For the Broncos, it means this year's rookie class will have to impress a little more quickly than those in seasons past to find their way onto the roster or into the lineup.
And while the Broncos' defensive playbook has plenty of pages in it to challenge them, those players on offense may even have a little bigger hill to climb given that most of the time quarterback Peyton Manning runs a complex offense out of a no-huddle look at the line of scrimmage.
"I'll tell you what, the playbook is definitely a lot harder than any playbook I've ever been a part of because they do a great job of moving guys around," said Broncos wide receiver Emmanuel Sanders, who signed with the Broncos in free agency this past March. "That's what I want to be a part of."

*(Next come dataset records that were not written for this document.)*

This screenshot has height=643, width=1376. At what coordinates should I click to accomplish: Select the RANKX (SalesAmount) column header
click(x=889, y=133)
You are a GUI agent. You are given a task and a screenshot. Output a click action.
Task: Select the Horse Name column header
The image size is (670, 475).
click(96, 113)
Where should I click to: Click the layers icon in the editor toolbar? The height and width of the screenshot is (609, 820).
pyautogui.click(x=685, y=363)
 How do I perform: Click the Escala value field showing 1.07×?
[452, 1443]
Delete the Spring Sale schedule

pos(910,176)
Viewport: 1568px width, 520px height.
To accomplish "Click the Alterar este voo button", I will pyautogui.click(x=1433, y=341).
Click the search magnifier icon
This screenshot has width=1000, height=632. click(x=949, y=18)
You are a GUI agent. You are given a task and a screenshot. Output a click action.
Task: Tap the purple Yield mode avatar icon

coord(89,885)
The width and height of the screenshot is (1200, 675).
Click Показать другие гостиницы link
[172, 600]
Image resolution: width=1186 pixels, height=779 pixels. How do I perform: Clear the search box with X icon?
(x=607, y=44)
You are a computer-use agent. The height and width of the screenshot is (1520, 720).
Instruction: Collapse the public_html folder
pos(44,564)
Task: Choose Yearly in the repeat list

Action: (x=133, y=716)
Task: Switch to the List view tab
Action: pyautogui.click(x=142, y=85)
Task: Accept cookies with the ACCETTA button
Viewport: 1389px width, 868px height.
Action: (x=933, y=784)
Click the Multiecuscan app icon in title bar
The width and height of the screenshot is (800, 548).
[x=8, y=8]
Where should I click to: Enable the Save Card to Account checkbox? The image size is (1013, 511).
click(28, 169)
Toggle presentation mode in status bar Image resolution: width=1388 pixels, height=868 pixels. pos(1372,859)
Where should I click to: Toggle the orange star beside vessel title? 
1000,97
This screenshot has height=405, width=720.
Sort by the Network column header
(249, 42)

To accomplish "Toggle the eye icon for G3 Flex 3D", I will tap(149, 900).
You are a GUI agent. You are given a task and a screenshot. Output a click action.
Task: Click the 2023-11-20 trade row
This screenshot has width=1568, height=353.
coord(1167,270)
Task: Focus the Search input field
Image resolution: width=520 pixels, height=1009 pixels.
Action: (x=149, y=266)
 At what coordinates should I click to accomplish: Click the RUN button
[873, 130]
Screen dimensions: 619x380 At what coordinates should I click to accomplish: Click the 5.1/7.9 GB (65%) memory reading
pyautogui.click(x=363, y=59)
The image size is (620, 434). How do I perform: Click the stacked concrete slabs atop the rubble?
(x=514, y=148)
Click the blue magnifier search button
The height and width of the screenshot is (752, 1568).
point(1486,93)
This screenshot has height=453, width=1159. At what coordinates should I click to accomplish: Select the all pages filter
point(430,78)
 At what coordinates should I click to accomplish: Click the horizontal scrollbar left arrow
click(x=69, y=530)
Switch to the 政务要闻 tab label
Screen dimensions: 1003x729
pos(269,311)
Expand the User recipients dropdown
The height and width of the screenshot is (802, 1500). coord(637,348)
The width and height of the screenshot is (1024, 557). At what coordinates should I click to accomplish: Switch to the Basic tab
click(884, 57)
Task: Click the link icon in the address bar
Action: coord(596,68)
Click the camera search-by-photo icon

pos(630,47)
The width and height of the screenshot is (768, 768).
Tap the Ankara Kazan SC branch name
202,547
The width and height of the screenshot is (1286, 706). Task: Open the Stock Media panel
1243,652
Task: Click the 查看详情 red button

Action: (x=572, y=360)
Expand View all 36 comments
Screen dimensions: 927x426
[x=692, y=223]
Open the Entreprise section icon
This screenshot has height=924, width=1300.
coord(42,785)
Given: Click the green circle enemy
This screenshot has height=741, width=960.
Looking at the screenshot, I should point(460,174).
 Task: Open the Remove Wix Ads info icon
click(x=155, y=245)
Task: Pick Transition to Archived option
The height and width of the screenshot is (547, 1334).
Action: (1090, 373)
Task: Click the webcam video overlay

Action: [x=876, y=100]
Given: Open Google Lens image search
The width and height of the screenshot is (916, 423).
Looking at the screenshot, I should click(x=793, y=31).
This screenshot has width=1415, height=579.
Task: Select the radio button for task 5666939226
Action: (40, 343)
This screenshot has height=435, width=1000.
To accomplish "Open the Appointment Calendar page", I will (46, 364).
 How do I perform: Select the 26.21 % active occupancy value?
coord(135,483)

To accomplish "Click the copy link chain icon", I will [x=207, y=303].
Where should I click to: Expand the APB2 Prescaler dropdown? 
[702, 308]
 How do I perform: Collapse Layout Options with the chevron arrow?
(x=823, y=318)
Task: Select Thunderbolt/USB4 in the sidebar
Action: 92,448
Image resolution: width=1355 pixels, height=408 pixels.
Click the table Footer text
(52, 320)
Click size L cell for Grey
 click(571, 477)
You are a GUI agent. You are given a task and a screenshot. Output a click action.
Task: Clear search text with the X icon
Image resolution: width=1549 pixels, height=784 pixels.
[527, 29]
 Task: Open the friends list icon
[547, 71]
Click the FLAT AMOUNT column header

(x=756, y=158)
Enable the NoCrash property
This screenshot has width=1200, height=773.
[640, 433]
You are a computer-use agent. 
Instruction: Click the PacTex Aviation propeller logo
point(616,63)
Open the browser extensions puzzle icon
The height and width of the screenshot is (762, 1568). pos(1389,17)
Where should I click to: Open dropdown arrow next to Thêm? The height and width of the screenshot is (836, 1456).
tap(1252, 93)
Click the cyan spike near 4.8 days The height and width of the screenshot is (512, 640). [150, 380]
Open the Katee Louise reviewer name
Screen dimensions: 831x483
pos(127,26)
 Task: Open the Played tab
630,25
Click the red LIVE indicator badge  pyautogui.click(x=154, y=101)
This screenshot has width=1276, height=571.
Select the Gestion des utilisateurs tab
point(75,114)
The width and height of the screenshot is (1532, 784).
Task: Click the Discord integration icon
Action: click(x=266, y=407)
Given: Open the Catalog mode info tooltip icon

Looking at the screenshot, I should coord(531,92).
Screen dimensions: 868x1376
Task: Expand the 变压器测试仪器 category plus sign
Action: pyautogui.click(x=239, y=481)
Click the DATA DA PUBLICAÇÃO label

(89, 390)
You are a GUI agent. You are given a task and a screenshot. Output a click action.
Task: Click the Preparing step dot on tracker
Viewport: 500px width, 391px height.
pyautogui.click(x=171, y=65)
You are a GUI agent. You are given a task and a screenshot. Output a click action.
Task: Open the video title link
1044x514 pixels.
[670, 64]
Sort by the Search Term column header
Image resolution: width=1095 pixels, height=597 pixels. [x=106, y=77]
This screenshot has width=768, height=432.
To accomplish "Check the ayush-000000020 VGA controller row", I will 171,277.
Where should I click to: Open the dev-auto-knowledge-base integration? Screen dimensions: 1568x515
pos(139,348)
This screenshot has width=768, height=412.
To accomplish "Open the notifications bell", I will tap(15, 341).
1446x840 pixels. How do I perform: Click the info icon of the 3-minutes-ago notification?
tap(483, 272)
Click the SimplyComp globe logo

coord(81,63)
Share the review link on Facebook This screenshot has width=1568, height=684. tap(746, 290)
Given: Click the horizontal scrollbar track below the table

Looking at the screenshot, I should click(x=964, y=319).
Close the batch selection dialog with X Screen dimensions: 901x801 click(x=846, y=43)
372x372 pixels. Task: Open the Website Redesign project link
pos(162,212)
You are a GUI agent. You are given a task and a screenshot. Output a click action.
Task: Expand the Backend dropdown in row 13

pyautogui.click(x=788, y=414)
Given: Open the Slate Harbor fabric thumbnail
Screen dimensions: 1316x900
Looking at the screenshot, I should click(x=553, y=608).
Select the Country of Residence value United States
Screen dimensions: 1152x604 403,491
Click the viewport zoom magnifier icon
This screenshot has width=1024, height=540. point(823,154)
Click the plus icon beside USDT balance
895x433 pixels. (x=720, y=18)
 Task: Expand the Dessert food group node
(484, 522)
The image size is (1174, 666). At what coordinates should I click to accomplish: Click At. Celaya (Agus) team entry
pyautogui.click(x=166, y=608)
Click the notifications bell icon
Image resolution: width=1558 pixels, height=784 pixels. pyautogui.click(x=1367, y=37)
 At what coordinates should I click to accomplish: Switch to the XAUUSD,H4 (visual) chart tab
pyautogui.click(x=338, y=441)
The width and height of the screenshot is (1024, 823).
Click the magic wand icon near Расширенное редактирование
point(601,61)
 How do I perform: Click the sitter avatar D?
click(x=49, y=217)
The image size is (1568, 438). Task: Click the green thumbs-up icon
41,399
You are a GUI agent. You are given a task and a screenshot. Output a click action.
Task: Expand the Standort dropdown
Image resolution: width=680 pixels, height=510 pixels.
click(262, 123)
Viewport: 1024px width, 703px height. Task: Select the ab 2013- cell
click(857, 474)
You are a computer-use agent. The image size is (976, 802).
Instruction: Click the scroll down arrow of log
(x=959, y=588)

The Broncos believe if first-round pick Bradley Roby holds up his end of the bargain he should be, at minimum, in the team's specialty looks on defense by the time the regular season begins. And that two other picks -- Schofield, a third-rounder, and linebacker Lamin Barrow, a fifth-rounder -- could push for playing time as well. Roby, Schofield and Barrow have all shown enough in recent OTA workouts for the team's decision makers to expect them to push hard in training camp for some snaps. But when decisions get made for the regular-season lineup, it's the mistakes, the mental errors that move players down the depth chart.
Wide receiver Cody Latimer, the Broncos' second-round pick, also figures to be in the rotation on offense, but he has yet to practice full speed as he recovers from a fractured foot he suffered in a pre-draft workout in January. But Latimer has spent plenty of time alongside Manning. He's following the team's on-field practice each day as Manning has done some extra work with Sanders on parts of the playbook. Manning also asked that Latimer be a part of the quarterback's foursome in the recent team golf outing as well.
"You come ready to work," Latimer said. "They have to trust you to put you out there, so you have to show them they can trust you in however much time you have."